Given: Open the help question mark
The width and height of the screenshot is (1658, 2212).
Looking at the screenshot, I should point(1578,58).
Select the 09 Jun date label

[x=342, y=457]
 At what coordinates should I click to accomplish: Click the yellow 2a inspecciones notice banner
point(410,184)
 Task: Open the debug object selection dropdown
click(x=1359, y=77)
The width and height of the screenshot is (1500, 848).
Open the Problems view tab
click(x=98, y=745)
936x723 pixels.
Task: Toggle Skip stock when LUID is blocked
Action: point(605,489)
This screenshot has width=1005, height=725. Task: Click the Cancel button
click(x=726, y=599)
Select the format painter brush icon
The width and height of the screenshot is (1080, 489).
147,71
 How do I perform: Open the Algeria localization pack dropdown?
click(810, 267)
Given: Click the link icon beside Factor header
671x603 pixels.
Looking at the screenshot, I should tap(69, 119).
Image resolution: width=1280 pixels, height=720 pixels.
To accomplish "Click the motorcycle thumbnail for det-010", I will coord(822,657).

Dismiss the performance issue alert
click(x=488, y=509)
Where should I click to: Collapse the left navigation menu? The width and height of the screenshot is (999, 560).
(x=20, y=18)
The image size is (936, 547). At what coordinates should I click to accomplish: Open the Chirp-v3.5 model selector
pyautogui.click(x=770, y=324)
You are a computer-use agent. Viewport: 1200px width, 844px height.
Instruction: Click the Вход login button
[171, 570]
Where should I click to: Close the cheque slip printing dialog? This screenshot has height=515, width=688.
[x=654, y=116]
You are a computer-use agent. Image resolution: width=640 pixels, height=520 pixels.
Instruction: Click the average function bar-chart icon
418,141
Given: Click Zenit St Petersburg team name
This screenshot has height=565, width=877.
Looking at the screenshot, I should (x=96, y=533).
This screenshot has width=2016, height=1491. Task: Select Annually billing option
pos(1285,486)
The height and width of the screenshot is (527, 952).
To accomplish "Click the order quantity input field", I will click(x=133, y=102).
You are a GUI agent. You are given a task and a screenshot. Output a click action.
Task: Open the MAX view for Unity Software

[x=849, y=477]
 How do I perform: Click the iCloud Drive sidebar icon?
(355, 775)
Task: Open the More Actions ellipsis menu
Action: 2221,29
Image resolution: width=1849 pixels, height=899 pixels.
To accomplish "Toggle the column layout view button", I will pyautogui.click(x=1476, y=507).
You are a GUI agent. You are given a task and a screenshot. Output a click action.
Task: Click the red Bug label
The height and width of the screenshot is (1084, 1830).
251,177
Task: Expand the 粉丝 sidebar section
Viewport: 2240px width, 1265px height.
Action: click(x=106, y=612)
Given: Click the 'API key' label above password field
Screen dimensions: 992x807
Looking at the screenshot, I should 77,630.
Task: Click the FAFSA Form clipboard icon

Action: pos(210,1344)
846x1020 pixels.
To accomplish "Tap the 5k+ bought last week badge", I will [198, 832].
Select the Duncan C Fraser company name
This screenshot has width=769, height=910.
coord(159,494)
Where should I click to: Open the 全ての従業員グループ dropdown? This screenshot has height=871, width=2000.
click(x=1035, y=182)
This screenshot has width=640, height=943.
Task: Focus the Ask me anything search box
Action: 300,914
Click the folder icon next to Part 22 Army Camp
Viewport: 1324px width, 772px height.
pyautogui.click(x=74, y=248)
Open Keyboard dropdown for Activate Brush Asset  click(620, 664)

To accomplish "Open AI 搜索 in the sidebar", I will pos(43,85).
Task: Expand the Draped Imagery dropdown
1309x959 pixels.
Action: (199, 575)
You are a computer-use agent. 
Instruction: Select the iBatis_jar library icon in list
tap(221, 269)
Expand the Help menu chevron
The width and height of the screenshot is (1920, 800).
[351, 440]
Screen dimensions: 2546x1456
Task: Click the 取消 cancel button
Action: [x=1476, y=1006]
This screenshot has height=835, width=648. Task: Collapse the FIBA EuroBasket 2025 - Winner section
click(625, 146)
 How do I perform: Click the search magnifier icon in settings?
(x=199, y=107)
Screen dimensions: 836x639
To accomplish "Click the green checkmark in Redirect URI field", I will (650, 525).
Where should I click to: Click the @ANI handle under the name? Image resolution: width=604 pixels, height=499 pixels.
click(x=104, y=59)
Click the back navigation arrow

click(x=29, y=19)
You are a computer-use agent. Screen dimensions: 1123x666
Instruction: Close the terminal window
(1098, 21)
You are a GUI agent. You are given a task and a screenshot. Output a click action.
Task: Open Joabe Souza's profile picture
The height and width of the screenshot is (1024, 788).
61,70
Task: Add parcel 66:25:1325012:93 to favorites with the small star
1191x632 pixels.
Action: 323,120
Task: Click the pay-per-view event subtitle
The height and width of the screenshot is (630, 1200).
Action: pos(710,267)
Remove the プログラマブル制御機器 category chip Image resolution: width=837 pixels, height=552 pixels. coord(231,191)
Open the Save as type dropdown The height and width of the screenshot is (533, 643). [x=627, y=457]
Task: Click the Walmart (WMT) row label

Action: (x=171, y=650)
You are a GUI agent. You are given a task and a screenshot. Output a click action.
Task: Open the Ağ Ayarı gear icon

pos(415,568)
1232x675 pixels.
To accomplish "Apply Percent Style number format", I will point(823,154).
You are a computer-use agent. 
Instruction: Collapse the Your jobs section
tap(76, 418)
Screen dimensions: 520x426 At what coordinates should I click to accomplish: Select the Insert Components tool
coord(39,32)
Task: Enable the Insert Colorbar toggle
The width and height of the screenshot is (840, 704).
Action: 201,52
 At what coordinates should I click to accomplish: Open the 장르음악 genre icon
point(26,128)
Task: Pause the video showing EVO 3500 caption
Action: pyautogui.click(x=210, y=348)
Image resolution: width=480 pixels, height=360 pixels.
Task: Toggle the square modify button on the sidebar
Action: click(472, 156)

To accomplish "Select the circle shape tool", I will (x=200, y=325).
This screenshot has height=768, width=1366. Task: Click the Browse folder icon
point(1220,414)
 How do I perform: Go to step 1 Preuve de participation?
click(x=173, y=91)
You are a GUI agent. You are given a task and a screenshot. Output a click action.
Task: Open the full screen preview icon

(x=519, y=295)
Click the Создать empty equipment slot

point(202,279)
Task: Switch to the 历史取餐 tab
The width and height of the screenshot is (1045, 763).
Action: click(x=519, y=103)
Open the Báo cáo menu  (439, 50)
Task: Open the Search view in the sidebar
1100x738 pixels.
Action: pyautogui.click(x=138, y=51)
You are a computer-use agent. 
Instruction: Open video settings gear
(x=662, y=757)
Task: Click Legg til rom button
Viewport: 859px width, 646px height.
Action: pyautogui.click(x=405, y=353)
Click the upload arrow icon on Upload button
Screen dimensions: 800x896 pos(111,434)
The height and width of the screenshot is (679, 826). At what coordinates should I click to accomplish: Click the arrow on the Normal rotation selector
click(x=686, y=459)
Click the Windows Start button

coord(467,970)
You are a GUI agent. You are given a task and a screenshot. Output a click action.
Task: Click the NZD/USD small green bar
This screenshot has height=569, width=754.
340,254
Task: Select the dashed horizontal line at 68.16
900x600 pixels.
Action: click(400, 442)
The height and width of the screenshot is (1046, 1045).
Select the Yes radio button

_ _ _

(Activity) Take the data above and reproduce it exactly.

(Answer to this task)
Given: Open the help question mark
The width and height of the screenshot is (1658, 2212).
Looking at the screenshot, I should point(1578,58).
Select the 09 Jun date label

[x=342, y=457]
 At what coordinates should I click to accomplish: Click the yellow 2a inspecciones notice banner
point(410,184)
 Task: Open the debug object selection dropdown
click(x=1359, y=77)
The width and height of the screenshot is (1500, 848).
Open the Problems view tab
click(x=98, y=745)
936x723 pixels.
Task: Toggle Skip stock when LUID is blocked
Action: point(605,489)
This screenshot has width=1005, height=725. Task: Click the Cancel button
click(x=726, y=599)
Select the format painter brush icon
The width and height of the screenshot is (1080, 489).
147,71
 How do I perform: Open the Algeria localization pack dropdown?
click(810, 267)
Given: Click the link icon beside Factor header
671x603 pixels.
Looking at the screenshot, I should tap(69, 119).
Image resolution: width=1280 pixels, height=720 pixels.
To accomplish "Click the motorcycle thumbnail for det-010", I will coord(822,657).

Dismiss the performance issue alert
click(x=488, y=509)
Where should I click to: Collapse the left navigation menu? The width and height of the screenshot is (999, 560).
(x=20, y=18)
The image size is (936, 547). At what coordinates should I click to accomplish: Open the Chirp-v3.5 model selector
pyautogui.click(x=770, y=324)
You are a computer-use agent. Viewport: 1200px width, 844px height.
Instruction: Click the Вход login button
[171, 570]
Where should I click to: Close the cheque slip printing dialog? This screenshot has height=515, width=688.
[x=654, y=116]
You are a computer-use agent. Image resolution: width=640 pixels, height=520 pixels.
Instruction: Click the average function bar-chart icon
418,141
Given: Click Zenit St Petersburg team name
This screenshot has height=565, width=877.
Looking at the screenshot, I should (x=96, y=533).
This screenshot has width=2016, height=1491. Task: Select Annually billing option
pos(1285,486)
The height and width of the screenshot is (527, 952).
To accomplish "Click the order quantity input field", I will click(x=133, y=102).
You are a GUI agent. You are given a task and a screenshot. Output a click action.
Task: Open the MAX view for Unity Software

[x=849, y=477]
 How do I perform: Click the iCloud Drive sidebar icon?
(355, 775)
Task: Open the More Actions ellipsis menu
Action: 2221,29
Image resolution: width=1849 pixels, height=899 pixels.
To accomplish "Toggle the column layout view button", I will pyautogui.click(x=1476, y=507).
You are a GUI agent. You are given a task and a screenshot. Output a click action.
Task: Click the red Bug label
The height and width of the screenshot is (1084, 1830).
251,177
Task: Expand the 粉丝 sidebar section
Viewport: 2240px width, 1265px height.
Action: click(x=106, y=612)
Given: Click the 'API key' label above password field
Screen dimensions: 992x807
Looking at the screenshot, I should 77,630.
Task: Click the FAFSA Form clipboard icon

Action: pos(210,1344)
846x1020 pixels.
To accomplish "Tap the 5k+ bought last week badge", I will [198, 832].
Select the Duncan C Fraser company name
This screenshot has width=769, height=910.
coord(159,494)
Where should I click to: Open the 全ての従業員グループ dropdown? This screenshot has height=871, width=2000.
click(x=1035, y=182)
This screenshot has width=640, height=943.
Task: Focus the Ask me anything search box
Action: 300,914
Click the folder icon next to Part 22 Army Camp
Viewport: 1324px width, 772px height.
pyautogui.click(x=74, y=248)
Open Keyboard dropdown for Activate Brush Asset  click(620, 664)

To accomplish "Open AI 搜索 in the sidebar", I will pos(43,85).
Task: Expand the Draped Imagery dropdown
1309x959 pixels.
Action: (199, 575)
You are a computer-use agent. 
Instruction: Select the iBatis_jar library icon in list
tap(221, 269)
Expand the Help menu chevron
The width and height of the screenshot is (1920, 800).
[351, 440]
Screen dimensions: 2546x1456
Task: Click the 取消 cancel button
Action: [x=1476, y=1006]
This screenshot has height=835, width=648. Task: Collapse the FIBA EuroBasket 2025 - Winner section
click(625, 146)
 How do I perform: Click the search magnifier icon in settings?
(x=199, y=107)
Screen dimensions: 836x639
To accomplish "Click the green checkmark in Redirect URI field", I will (650, 525).
Where should I click to: Click the @ANI handle under the name? Image resolution: width=604 pixels, height=499 pixels.
click(x=104, y=59)
Click the back navigation arrow

click(x=29, y=19)
You are a computer-use agent. Screen dimensions: 1123x666
Instruction: Close the terminal window
(1098, 21)
You are a GUI agent. You are given a task and a screenshot. Output a click action.
Task: Open Joabe Souza's profile picture
The height and width of the screenshot is (1024, 788).
61,70
Task: Add parcel 66:25:1325012:93 to favorites with the small star
1191x632 pixels.
Action: 323,120
Task: Click the pay-per-view event subtitle
The height and width of the screenshot is (630, 1200).
Action: pos(710,267)
Remove the プログラマブル制御機器 category chip Image resolution: width=837 pixels, height=552 pixels. coord(231,191)
Open the Save as type dropdown The height and width of the screenshot is (533, 643). [x=627, y=457]
Task: Click the Walmart (WMT) row label

Action: (x=171, y=650)
You are a GUI agent. You are given a task and a screenshot. Output a click action.
Task: Open the Ağ Ayarı gear icon

pos(415,568)
1232x675 pixels.
To accomplish "Apply Percent Style number format", I will point(823,154).
You are a computer-use agent. 
Instruction: Collapse the Your jobs section
tap(76, 418)
Screen dimensions: 520x426 At what coordinates should I click to accomplish: Select the Insert Components tool
coord(39,32)
Task: Enable the Insert Colorbar toggle
The width and height of the screenshot is (840, 704).
Action: 201,52
 At what coordinates should I click to accomplish: Open the 장르음악 genre icon
point(26,128)
Task: Pause the video showing EVO 3500 caption
Action: pyautogui.click(x=210, y=348)
Image resolution: width=480 pixels, height=360 pixels.
Task: Toggle the square modify button on the sidebar
Action: click(472, 156)

To accomplish "Select the circle shape tool", I will (x=200, y=325).
This screenshot has height=768, width=1366. Task: Click the Browse folder icon
point(1220,414)
 How do I perform: Go to step 1 Preuve de participation?
click(x=173, y=91)
You are a GUI agent. You are given a task and a screenshot. Output a click action.
Task: Open the full screen preview icon

(x=519, y=295)
Click the Создать empty equipment slot

point(202,279)
Task: Switch to the 历史取餐 tab
The width and height of the screenshot is (1045, 763).
Action: click(x=519, y=103)
Open the Báo cáo menu  (439, 50)
Task: Open the Search view in the sidebar
1100x738 pixels.
Action: pyautogui.click(x=138, y=51)
You are a computer-use agent. 
Instruction: Open video settings gear
(x=662, y=757)
Task: Click Legg til rom button
Viewport: 859px width, 646px height.
Action: pyautogui.click(x=405, y=353)
Click the upload arrow icon on Upload button
Screen dimensions: 800x896 pos(111,434)
The height and width of the screenshot is (679, 826). At what coordinates should I click to accomplish: Click the arrow on the Normal rotation selector
click(x=686, y=459)
Click the Windows Start button

coord(467,970)
You are a GUI agent. You are given a task and a screenshot. Output a click action.
Task: Click the NZD/USD small green bar
This screenshot has height=569, width=754.
340,254
Task: Select the dashed horizontal line at 68.16
900x600 pixels.
Action: click(400, 442)
The height and width of the screenshot is (1046, 1045).
Select the Yes radio button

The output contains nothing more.